School desegregation pioneer Sylvia Mendez is making the rounds at Berkeley schools Thursday, culminating in a public event at Longfellow Middle School tonight, April 13.
Mendez was a key figure in the case that required California to desegregate its public schools — years before Brown v. Board of Education. In 1946 9-year-old Mendez, the child of Mexican and Puerto Rican immigrants, was denied enrollment in an Orange County public school because she was not white. Her father Gonzalo Mendez ultimately took four school districts to court, winning a class-action lawsuit that ended legal segregation in the state. Seventy years after the landmark Mendez v. Westminster, 80-year-old Mendez is still a vocal education equality advocate who often speaks with young people about the relevance of her story today.

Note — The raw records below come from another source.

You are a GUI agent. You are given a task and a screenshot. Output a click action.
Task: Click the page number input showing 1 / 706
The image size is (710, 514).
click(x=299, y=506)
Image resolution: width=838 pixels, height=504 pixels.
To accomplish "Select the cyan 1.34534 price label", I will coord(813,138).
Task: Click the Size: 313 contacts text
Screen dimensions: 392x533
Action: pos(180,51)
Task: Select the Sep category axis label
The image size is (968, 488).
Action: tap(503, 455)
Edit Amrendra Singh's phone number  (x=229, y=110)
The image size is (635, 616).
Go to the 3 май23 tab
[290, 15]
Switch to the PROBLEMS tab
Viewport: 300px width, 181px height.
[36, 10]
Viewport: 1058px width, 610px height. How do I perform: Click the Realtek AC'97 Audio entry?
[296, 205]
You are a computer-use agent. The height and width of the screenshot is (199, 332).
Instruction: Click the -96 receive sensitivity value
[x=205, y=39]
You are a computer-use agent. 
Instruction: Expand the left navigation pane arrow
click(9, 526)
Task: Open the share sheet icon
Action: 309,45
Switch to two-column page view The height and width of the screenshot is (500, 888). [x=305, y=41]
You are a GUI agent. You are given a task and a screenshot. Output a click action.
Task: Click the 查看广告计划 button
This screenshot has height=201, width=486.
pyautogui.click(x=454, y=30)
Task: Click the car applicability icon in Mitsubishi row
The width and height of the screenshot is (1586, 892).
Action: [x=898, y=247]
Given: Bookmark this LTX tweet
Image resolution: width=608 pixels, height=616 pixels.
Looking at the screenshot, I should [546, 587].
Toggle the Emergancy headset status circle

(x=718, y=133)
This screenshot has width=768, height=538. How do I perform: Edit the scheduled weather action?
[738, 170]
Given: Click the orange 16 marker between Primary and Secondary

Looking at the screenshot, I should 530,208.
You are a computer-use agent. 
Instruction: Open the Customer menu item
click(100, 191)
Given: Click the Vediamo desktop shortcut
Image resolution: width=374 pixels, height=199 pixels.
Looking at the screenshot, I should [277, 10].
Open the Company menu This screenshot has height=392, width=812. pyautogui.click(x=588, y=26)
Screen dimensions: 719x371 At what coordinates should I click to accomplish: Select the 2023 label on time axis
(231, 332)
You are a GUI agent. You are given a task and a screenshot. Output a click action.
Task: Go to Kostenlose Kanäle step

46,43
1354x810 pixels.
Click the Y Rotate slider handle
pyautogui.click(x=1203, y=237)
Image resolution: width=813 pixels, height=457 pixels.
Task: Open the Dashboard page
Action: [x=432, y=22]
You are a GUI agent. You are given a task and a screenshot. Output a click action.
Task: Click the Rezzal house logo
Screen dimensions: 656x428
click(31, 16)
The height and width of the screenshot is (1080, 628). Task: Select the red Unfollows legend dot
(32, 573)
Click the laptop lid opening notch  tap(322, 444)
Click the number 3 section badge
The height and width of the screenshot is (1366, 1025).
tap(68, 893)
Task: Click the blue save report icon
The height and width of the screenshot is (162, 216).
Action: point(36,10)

Mendez’s visit to Berkeley began with a stop at Jefferson Elementary School on Thursday morning, where she surprised a classroom of second-grade students who made a short film about the activist this school year.
The students had been “shocked to learn that there had been separate schools for students based on their ethnic background and/or color of their skin,” wrote their teacher Lisa Rossi in a statement. The kids, who are the same age Mendez was when she was barred from attending a whites-only school, took a field trip to the San Francisco court that heard the Mendez v. Westminster appeal.
Channeling their outrage into creative energy, the second-grade students wrote and acted in the short movie about the Mendez family, which won an award at the Bay Area International Children’s Film Festival in March.

Mendez, a 2011 Presidential Medal of Freedom recipient, also visited Thousand Oaks Elementary and Longfellow on Thursday. She will speak again at the Longfellow auditorium, at 1500 Derby St., from 6-8 p.m tonight.
“I love speaking and inspiring students,” Mendez wrote in a Facebook post about her trip to Berkeley.
Her visit is part of Berkeley Unified School District’s month-long commemoration of Cesar Chavez and Dolores Huerta. The district’s annual student writing and art contest focuses on the Mendez case this year.